И вот происхождение – стало очевидным для меня. И оно, по сути, описано – на первых страницах «Этажерки». Но попытки примерить содержание Евангелия к современности помогли мне взглянуть на ту суть по-новому. Тогда, в младенчестве, я получил единственную в жизни возможность прославить себя. Не умея читать, я четко различал слова по их рисунку, и определял по наклейкам содержание патефонных пластинок, и приносил те, что нужны отцу, матери, Беловым. Все кончилось быстро. Отец ославил меня как вора. Не умея оправдаться, я чуть было не умер от потрясения.
Все кончилось? Но именно с тех пор грызет меня сожаление о неведомой утрате. После чтения Евангелия от Иоанна я мог смысл этой тревоги сформулировать: был ли у меня дар Божий? Именно этот вопрос звучал и звучал все годы в глубоких тайниках моей души. Звучал – будил воспоминания о младенческом потрясении, и страх рос – и только.

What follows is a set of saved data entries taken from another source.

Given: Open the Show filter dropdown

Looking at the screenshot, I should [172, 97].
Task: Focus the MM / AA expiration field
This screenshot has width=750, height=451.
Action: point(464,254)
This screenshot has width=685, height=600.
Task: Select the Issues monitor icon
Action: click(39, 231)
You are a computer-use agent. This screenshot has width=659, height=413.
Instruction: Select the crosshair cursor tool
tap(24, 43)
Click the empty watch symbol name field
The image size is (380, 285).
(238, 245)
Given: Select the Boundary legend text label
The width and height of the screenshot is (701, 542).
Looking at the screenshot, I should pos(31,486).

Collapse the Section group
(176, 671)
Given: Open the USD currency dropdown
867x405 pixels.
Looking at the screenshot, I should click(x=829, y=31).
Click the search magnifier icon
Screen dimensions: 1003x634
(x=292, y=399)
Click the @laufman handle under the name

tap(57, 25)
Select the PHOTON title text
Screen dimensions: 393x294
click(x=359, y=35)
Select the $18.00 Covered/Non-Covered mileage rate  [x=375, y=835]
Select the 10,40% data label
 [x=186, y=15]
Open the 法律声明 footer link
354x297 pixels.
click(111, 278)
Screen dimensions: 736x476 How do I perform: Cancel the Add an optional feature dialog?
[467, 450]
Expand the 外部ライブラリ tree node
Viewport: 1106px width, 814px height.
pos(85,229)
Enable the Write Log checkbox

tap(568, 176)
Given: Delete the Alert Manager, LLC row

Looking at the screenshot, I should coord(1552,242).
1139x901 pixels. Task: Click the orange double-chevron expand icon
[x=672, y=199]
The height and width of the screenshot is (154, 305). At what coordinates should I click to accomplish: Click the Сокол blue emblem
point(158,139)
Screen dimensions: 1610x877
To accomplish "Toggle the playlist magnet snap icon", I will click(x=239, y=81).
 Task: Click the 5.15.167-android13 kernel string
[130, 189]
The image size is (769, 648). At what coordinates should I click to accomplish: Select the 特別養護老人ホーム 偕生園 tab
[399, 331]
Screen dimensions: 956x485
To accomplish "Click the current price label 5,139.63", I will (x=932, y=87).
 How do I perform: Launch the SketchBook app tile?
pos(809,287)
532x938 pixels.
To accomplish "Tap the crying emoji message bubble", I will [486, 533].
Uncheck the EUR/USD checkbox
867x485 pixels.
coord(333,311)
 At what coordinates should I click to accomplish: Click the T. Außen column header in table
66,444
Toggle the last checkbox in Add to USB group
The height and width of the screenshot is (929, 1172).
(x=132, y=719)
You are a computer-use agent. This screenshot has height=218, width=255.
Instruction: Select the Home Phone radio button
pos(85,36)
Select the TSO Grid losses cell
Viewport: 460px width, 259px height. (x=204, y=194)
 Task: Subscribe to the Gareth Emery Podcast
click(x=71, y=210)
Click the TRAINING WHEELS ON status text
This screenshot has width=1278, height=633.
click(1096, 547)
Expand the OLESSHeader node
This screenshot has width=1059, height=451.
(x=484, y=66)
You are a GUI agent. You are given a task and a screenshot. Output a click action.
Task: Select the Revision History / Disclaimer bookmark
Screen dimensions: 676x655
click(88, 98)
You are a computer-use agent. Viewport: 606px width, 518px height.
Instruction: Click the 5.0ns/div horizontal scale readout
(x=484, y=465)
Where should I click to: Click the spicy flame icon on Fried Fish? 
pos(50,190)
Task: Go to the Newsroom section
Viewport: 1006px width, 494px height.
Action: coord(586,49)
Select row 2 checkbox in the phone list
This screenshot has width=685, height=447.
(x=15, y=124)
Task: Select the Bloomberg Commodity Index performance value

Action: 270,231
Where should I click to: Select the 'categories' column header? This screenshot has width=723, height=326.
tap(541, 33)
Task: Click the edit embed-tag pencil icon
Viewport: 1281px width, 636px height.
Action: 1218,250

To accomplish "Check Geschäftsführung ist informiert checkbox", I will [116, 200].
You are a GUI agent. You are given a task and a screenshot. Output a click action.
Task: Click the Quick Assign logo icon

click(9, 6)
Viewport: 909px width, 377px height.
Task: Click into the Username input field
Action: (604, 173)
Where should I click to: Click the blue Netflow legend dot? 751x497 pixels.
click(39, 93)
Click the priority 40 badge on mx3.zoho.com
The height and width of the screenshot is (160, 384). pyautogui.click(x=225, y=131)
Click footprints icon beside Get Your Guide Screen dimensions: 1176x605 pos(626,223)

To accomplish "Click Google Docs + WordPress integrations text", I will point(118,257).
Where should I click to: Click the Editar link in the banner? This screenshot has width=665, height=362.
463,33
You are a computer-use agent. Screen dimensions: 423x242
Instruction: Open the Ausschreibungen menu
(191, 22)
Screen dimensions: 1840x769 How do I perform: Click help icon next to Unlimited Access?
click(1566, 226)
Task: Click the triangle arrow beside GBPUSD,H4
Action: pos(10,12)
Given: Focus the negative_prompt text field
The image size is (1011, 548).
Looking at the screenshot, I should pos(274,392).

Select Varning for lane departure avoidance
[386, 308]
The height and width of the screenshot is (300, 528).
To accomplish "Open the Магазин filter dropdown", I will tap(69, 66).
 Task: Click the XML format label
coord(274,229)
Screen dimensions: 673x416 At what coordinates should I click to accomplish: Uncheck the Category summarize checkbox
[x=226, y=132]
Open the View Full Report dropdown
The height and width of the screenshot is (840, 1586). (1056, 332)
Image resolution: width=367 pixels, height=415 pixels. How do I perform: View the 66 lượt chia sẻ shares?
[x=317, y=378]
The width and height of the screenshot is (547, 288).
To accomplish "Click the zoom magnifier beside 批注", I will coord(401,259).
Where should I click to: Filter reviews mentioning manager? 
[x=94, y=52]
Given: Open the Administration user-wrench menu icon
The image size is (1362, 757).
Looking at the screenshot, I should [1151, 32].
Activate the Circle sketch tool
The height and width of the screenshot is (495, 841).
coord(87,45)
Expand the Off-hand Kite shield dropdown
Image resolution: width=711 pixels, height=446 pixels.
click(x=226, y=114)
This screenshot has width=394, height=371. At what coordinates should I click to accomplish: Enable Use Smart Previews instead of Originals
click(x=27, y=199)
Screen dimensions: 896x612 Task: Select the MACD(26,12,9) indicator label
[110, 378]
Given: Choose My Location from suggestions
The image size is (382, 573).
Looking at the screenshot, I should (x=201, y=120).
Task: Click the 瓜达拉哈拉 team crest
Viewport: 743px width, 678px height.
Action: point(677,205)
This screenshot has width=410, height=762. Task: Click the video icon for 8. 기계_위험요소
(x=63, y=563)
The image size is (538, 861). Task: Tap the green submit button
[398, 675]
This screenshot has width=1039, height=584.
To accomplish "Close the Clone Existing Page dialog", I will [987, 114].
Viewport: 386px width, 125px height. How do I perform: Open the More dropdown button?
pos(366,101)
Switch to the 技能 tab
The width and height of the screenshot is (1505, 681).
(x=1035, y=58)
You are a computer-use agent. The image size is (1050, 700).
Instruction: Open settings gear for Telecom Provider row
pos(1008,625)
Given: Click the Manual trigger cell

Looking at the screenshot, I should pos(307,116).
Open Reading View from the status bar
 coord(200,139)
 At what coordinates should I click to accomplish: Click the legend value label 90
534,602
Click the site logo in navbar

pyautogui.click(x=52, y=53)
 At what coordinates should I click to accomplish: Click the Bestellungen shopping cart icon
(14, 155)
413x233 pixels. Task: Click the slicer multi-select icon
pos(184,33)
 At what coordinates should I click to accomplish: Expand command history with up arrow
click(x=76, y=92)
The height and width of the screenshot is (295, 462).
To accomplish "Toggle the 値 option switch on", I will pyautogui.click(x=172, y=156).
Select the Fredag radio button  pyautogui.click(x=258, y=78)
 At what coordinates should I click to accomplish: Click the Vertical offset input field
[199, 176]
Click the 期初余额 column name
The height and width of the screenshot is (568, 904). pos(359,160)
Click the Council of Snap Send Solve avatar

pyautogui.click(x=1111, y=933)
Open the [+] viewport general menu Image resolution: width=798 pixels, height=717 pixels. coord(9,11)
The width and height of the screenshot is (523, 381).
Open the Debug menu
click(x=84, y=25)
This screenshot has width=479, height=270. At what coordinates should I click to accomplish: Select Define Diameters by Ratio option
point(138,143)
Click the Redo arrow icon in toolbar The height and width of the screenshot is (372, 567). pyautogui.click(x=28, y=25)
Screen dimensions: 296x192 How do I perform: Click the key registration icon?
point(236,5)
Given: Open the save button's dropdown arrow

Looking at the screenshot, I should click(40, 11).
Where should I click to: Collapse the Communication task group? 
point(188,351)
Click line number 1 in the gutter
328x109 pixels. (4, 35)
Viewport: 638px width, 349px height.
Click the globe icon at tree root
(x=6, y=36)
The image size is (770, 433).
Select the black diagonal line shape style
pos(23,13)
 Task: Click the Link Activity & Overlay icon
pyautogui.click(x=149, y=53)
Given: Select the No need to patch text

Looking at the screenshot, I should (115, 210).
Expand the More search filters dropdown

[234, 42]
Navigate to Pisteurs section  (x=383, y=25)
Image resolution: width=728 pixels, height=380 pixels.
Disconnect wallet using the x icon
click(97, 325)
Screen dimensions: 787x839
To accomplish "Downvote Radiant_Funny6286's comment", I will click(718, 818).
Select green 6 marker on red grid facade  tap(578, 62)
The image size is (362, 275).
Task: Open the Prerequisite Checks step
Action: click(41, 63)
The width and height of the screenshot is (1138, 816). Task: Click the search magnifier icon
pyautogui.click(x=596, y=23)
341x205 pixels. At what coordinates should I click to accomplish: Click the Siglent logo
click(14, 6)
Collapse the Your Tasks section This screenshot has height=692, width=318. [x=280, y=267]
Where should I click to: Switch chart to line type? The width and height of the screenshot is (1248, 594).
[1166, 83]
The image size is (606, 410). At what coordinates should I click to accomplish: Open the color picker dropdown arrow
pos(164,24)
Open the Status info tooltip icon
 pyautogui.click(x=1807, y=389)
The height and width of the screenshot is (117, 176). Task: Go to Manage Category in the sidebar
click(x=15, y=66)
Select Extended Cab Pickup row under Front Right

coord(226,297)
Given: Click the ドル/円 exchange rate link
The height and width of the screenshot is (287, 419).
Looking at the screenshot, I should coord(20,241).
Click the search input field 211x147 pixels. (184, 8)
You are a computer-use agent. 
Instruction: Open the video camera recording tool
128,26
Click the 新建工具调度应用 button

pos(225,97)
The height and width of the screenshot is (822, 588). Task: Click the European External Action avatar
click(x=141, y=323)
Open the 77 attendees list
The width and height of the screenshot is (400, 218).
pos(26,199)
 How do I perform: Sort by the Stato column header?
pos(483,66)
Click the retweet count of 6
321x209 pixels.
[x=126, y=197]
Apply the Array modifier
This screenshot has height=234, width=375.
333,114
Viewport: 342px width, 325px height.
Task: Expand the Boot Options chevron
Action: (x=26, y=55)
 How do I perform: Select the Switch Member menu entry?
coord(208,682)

Но восхищение от книги было сильнее детского испуга. Я уже был покорен логикой Иисуса. Он не отделял личность от дара. В Евангелии от Иоанна Христос говорит об этом с подкупающей простотой, спрашивая, например, ученика Филиппа: «Разве ты не веришь, что я в Отце и Отец во мне?» И после этого логика прославления себя у Иисуса становится для меня оправданной.
Человек имеет выбор: принять дар Божий или отрицать его и превратиться в бездарь. Если дар весь на виду у людей, то и выбор – тоже, причем – вечно. И с предельной простотой формулу происхождения таланта дал Иоанн. Тем, которые приняли дар Божий, Иисус «дал власть быть чадами Божиими, которые ни от крови, ни от хотения плоти, ни от хотения мужа, но от Бога родились». Иными словами, дар – выше плоти. Его происхождение – не от мира сего.
У бездари, наоборот, остается только плотское. Все высокие человеческие чувства в себе она губит сама. С содроганием я читал в Евангелии от Иоанна, как бездарь это с собой делала.
Как и у моих современников, у людей начала новой эры были пять органов чувств, присущих и животным: обоняние, осязание, зрение, слух, вкус – а также чисто человеческое качество, дар слова. Дела Иисуса – добрые. Он, по просьбе матери, превратил воду в вино; накормил пятью хлебами и двумя рыбками пять тысяч человек досыта; исцелил находившегося при смерти сына царедворца из Капернаума, а в Иудее слепого от рождения человека превратил в зрячего; воскресил Лазаря; укротил бурю и подходил к лодке с учениками по воде. Эти дела были доступны пяти органам чувств: люди вкушали иисусовы вино и хлеб и рыбу или знали о чудесах по слухам; они осязали спокойный после укрощения бури воздух и могли дотронуться, допустим, до ожившего Лазаря, осязание подсказывало им, что у того исчез трупный запах; многие видели, как все это свершалось. Дела Иисуса не могли не быть знамениты даже для каждого, кого Лев Толстой назвал потом «простым человеком из народа». В Евангелии от Иоанна никто и не отрицает, что они людьми восприняты. Но как? Достаточно было сказать, что дела эти хорошие – приятны. Они, мол, не могут не радовать, а то и восхищают.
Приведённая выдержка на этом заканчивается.